*** Opening GIVEN DATA ***
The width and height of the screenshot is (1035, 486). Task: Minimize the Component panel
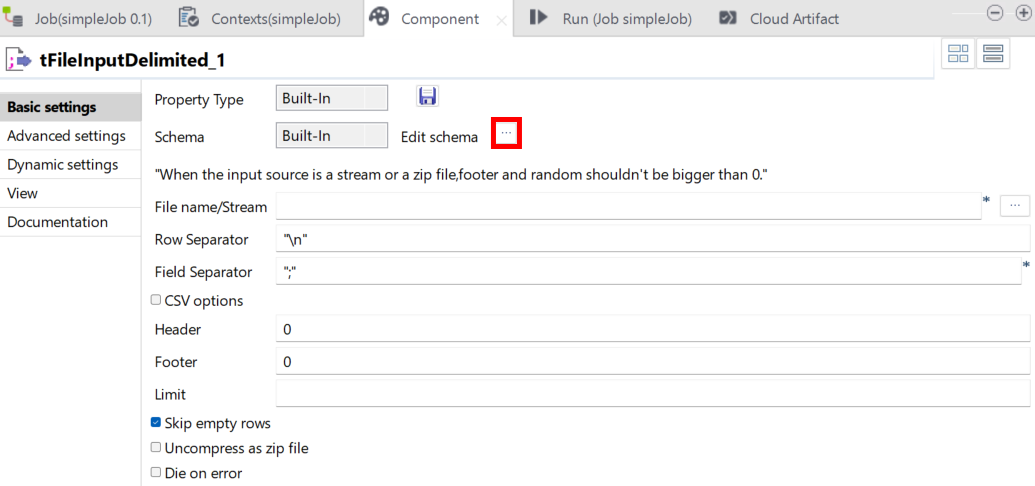point(994,13)
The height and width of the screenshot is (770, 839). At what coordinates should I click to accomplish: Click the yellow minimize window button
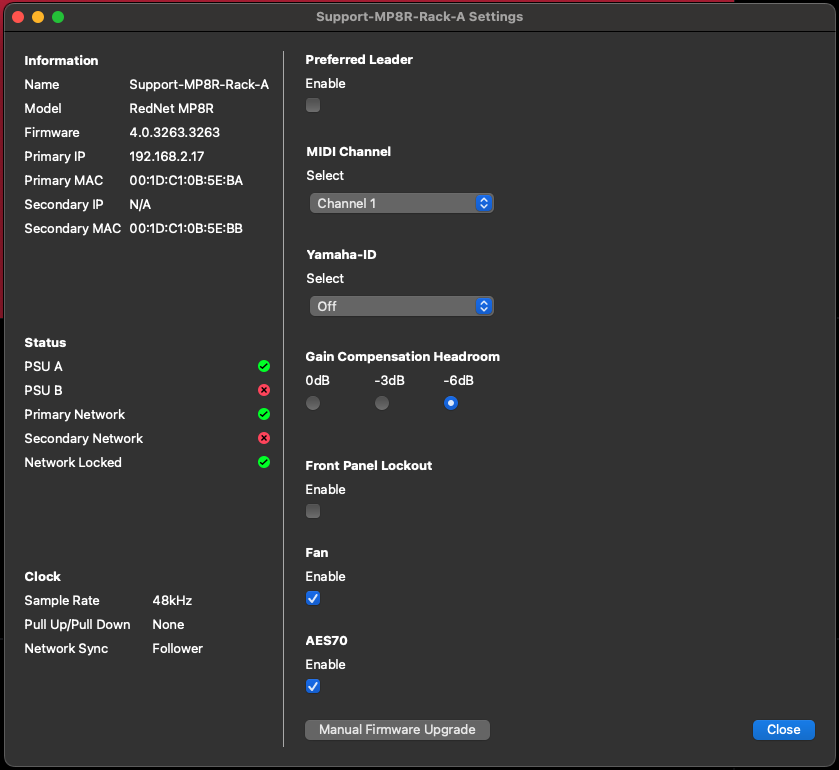(x=38, y=17)
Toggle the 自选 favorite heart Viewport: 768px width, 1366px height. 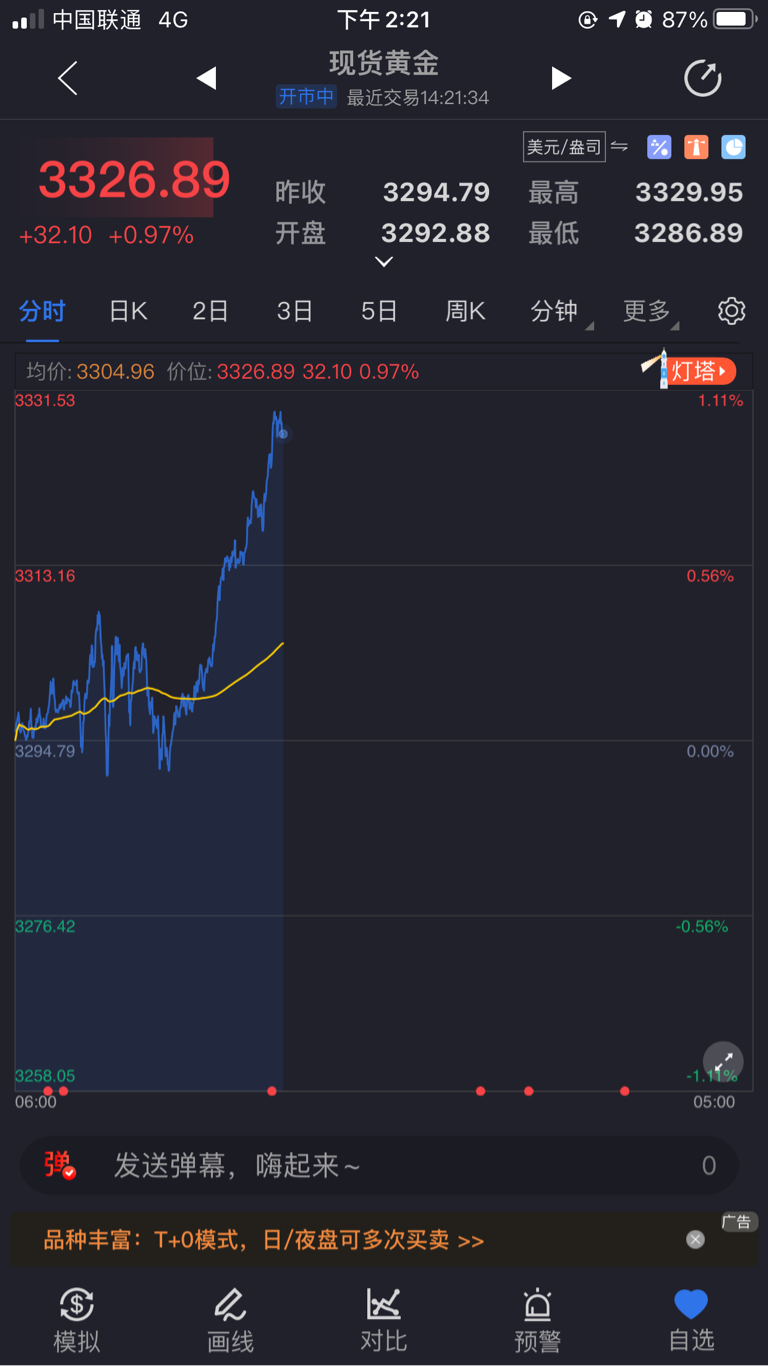tap(691, 1321)
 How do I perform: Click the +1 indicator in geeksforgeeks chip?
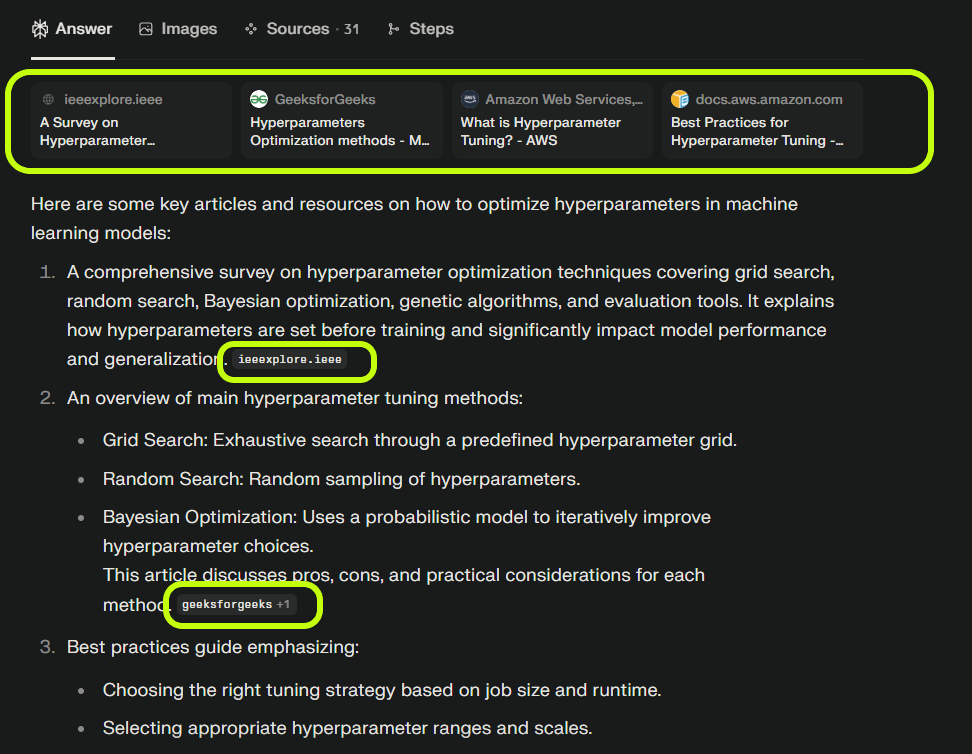(x=283, y=605)
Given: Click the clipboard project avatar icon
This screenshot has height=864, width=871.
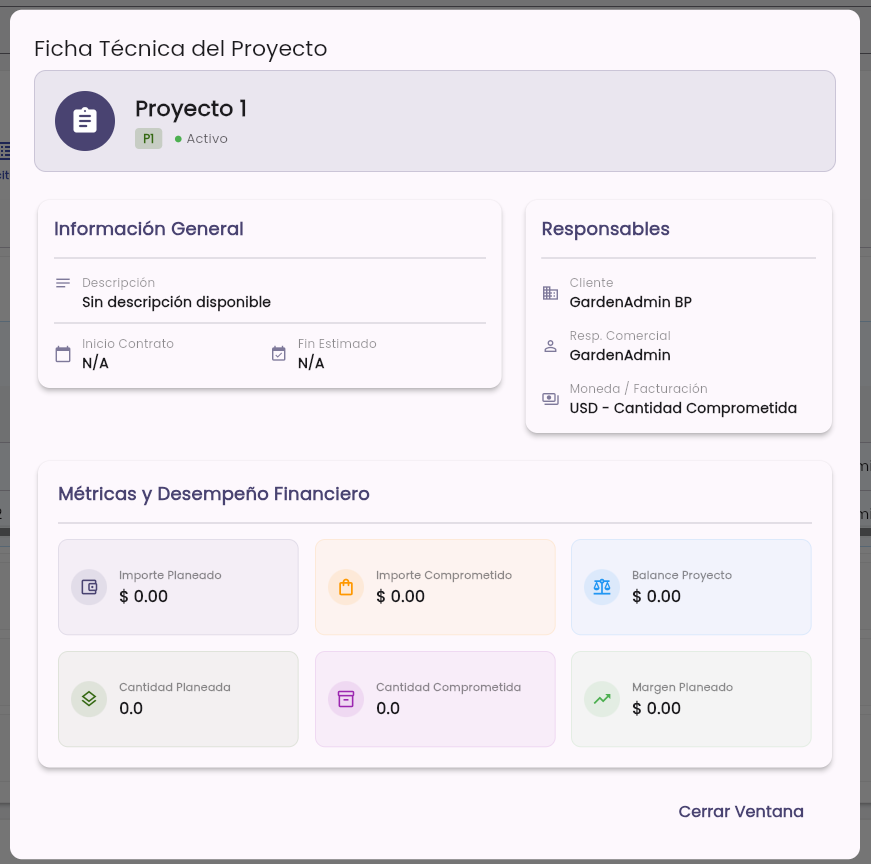Looking at the screenshot, I should coord(85,121).
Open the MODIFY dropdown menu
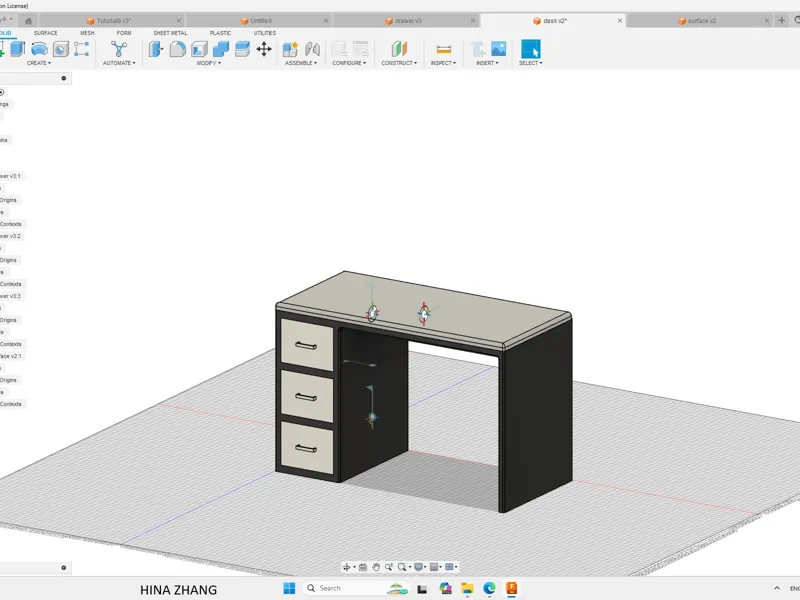The image size is (800, 600). 209,63
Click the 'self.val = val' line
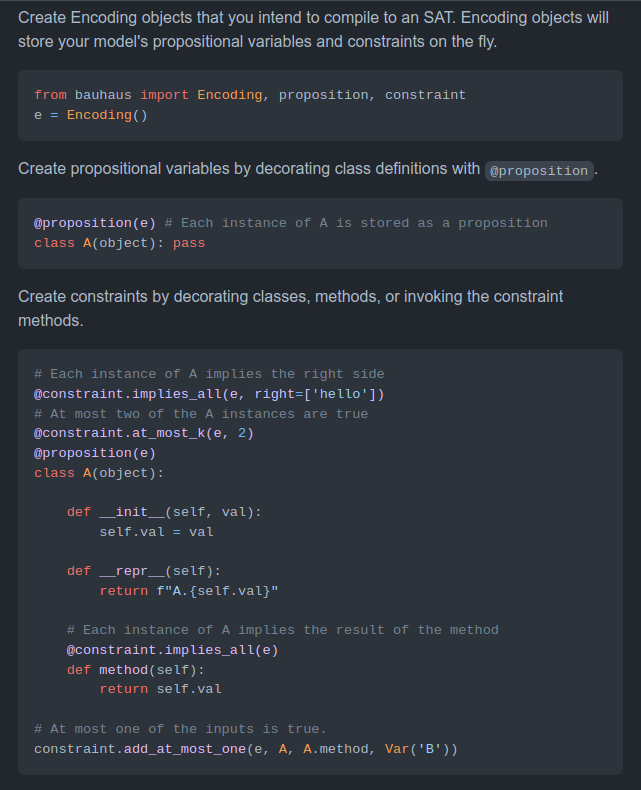This screenshot has width=641, height=790. (x=156, y=532)
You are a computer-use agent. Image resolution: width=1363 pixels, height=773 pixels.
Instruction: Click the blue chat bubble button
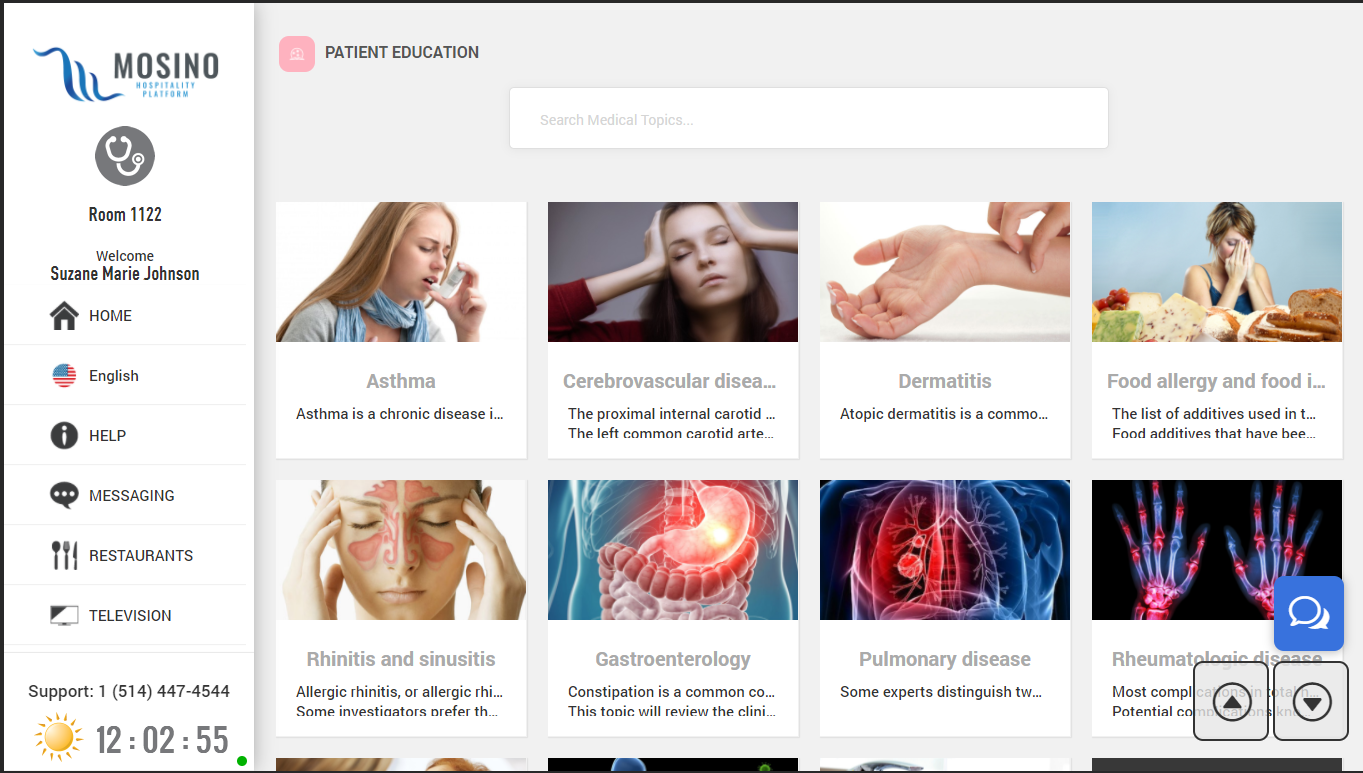pyautogui.click(x=1309, y=613)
*** Closing GIVEN DATA ***
Word-for-word restatement: every line from the one with "Click the 'self.val = val' line" through the final line of the data, both ends included, pictures excluded.

Click the 'self.val = val' line
This screenshot has width=641, height=790. (x=156, y=532)
You are a computer-use agent. Image resolution: width=1363 pixels, height=773 pixels.
Instruction: Click the blue chat bubble button
pyautogui.click(x=1309, y=613)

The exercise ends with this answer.